Lecture 10 - File System Performance

CS 111 Scribe Notes - Winter 13

by Anton Shkel and Abraham Grair

Introduction to File Systems

The Big Picture:

Why do you need a file system in your operating system?

1) Persistent Storage - We need a system to maintaining our data after power is lost, even in cases of failures and crashes.

2) Organization - We need a system that makes it easy to find and change information (if the user knows where it is). It should also be flexible.

3) Storage Space - We need much more space than RAM allows us to have.

4) Security - Needs to be secure from threats.

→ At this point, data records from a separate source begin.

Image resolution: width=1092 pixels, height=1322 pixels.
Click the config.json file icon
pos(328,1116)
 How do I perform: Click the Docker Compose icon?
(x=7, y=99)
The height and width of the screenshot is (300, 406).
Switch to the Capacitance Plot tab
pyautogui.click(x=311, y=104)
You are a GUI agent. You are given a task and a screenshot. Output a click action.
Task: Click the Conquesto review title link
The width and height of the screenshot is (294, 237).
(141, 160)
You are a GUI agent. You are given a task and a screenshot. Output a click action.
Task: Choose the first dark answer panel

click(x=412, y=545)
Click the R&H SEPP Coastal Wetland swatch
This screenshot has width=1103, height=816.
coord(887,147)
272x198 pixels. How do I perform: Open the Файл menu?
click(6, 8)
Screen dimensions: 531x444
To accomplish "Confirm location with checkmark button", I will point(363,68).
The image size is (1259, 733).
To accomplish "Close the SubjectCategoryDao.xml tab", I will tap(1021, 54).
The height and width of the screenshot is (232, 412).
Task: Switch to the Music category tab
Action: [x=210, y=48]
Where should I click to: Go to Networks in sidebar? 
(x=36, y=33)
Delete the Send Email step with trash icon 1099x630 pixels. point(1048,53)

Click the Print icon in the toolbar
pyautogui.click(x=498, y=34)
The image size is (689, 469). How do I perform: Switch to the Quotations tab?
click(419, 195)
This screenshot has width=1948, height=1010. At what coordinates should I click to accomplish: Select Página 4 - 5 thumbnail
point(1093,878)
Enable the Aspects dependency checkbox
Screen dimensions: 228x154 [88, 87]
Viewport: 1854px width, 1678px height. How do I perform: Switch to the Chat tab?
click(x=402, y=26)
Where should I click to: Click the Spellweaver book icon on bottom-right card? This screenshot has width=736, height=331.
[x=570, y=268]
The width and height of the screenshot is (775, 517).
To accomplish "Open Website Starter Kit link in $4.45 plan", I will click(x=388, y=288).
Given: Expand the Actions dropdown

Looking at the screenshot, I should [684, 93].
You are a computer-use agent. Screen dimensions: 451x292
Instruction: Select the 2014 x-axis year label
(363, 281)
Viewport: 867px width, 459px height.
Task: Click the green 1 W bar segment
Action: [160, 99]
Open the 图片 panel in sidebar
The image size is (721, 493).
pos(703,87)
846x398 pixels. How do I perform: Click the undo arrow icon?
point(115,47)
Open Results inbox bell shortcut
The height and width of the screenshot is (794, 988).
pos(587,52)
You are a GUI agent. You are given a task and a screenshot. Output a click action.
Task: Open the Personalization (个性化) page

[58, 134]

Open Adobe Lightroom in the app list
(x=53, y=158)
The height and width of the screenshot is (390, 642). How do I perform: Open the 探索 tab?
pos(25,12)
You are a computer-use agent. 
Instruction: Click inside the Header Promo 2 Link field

5) Reliability - Needs to be reliable in case of failures

6) Performance - Needs to be fast.

All of the previous features are required in a successful file system. However, performance is a crucial and important feature of a file system, and will be focused on in this lecture. Software engineers sometimes focus too much on performance, which might lead to a problem called premature optimization in which the system is fast, but buggy. For this reason it is important to keep everything in perspective.

Performance of Hard Disks

History of Hard Disk Performance:

The graphs below show that capacity of hard disks has been growing much faster than transfer rate. CPU speed has also grown exponentially over this time period, while hard disk speed has only improved by a factor of ~4.5 since the 1960's.

HDplot

Source: R1Soft

Today's file systems were designed ~20 years ago, so this incommensurate scaling has led to many inefficiencies in performance. A successful file system designed today will take projected performance trends of the upcoming decades into consideration.

Performance Implications of Hard Disks:

A hard drive is assembled as follows:

DiskImage

The disks spin at a fixed spindle speed, and data is read by magnetic read/write heads as it passes under them. The arms of the reading system are all connected to a single actuator structure. For this reason, it is easiest to read data in a cylindrical shape with equidistant tracks on each spinning disk (platter).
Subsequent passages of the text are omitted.